Scenes from my Childhood


    
“It’s time to go to bed!” my mom yells from the kitchen of our Brooklyn railroad apartment. It’s around 9pm on a weeknight and I’m around eleven years old. Oh, and I’m a chicken. You know what I’m afraid of? You know what’s going to keep me up tonight? My closet.


     It’s built into the wall of my bedroom, farthest from my bed. I share this room with three siblings. The closet is painted white like the walls and has two doors on it. One closes if you push it really hard. The other stays open, taunting me.



     My two brothers and my sister have no trouble succumbing to the powers of the Sandman. Not me. He doesn’t even bother to acknowledge my presence until around 11pm or so. Even he knows it ain’t gonna happen now.



     Trying to ignore the envy I’m feeling towards my peacefully slumbering siblings, I crawl under my blanket and get into position on my right side. I take a deep breath and face the closet. You’re probably wondering why I’d want to face an open box of nightmares. If you were being pursued by creatures of unknown origin, would you feel comfortable turning your back on them? I didn’t think so.



     I’m lying there, the blanket over the back of my head and tucked under my chin, covering my entire body. I’m wrapped in a self-made cocoon. I’m staring hard into the gap between the closed closet door and the stubbornly ajar one. Immense and hideous birds with protruding bones and dark gray feathers fly across my ceiling. Shivering from a coldness deep in my bones, I squeeze my eyes shut.



     Realizing I prefer to have some kind of warning before I’m shredded to death by several nasty talons, I force my eyes open. Big mistake. The birds are gone, but replaced by big, fat, skittering insectoid creatures with oily black carapaces and too many legs to count. Shuddering, I have a sudden urge to tear my blanket off and scratch at my skin. But I ignore it, because I’ll be damned if I’m leaving any part of me exposed, other than my face. There are too many of these horrid things, and they’re crawling rapidly in a chaotic formation on the walls and ceiling.



     I pull my blanket over my face, willing sleep to come. Unsuccessful, I try to take deep breaths and calm myself down. But my mind is shooting off images and thoughts in a rapid-fire succession and giving me no reprieve with which to process anything.



     Now I feel tears rolling down my cheeks. My thoughts become a mere trickle. The bug-like creatures are gone, which I determine when I peek out from under my blanket. But there’s a really tall man standing over my bed. Not tonight, I cringe inwardly.
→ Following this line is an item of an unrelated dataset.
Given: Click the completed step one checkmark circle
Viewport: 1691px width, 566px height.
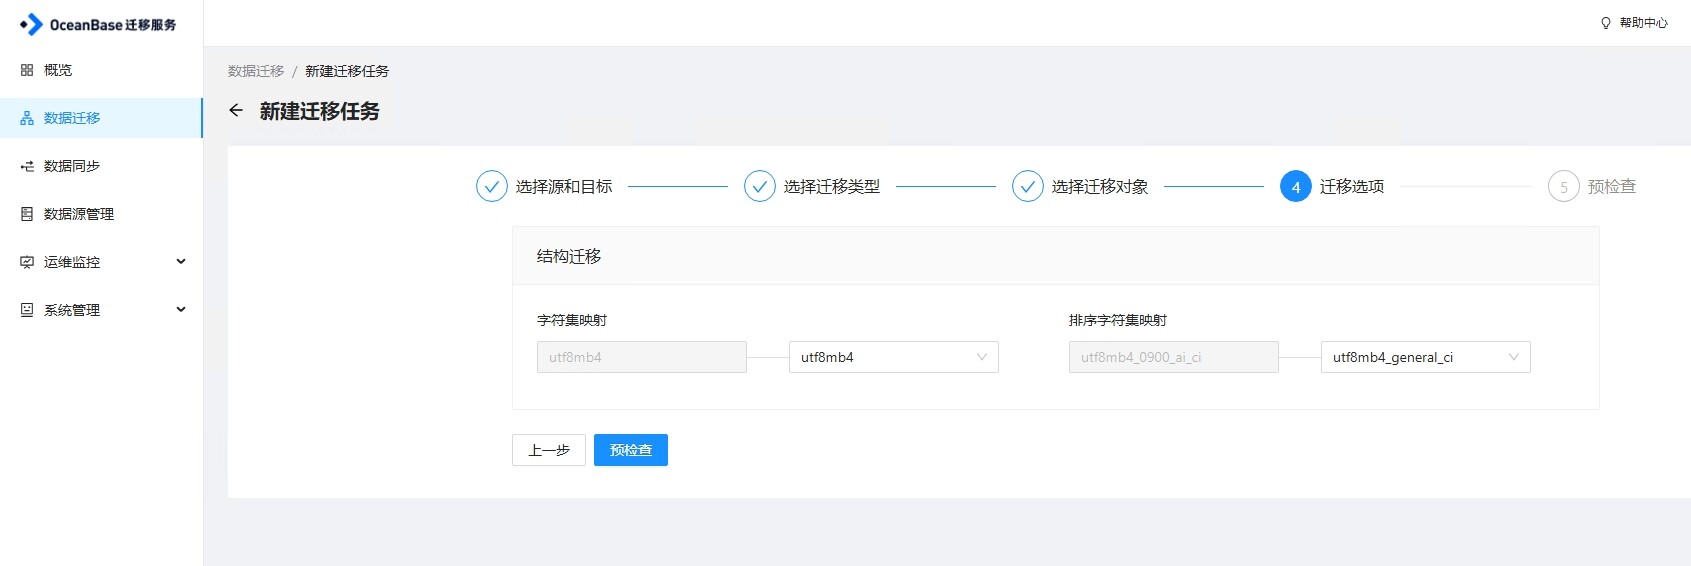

He seems male but I’m not entirely sure. His features are blurry and he’s wearing indistinct dark clothing. His expression is unreadable. I don’t like that. It frightens me the way it does when my father comes home drunk and I can’t tell if he’s the happy drunk or the angry, paranoid drunk.



     The tall man is sprinting around my room – sometimes in midair – so quickly that I can barely keep up with my eyes. I don’t want to lose sight of him but he’s too fast and there’s no real pattern to his movements. My eyelids are heavy but I can’t fall asleep yet. I have to wait until he’s gone. Squeezing my eyes shut again, I inwardly beg him not to kill me.



Moments later, I open my eyes to a world where I’m running really fast and jumping effortlessly from one roof of a building to the next. I’m swinging a sword that’s light as a feather but looks wicked cool. I’m hitting gigantic monsters with it, saving my two younger siblings from their evil grasp. I grin at the dead beasts as I lead my brother and sister to safety. I may have fallen asleep a coward. But I’m waking up a hero.

Jessica S.
April 2020

No comments:

Post a Comment

A Remarkable Event

  I love to sit outside during the spring. The front of my house becomes a very busy place. Daffodils and hyacinths are blooming. The birds ...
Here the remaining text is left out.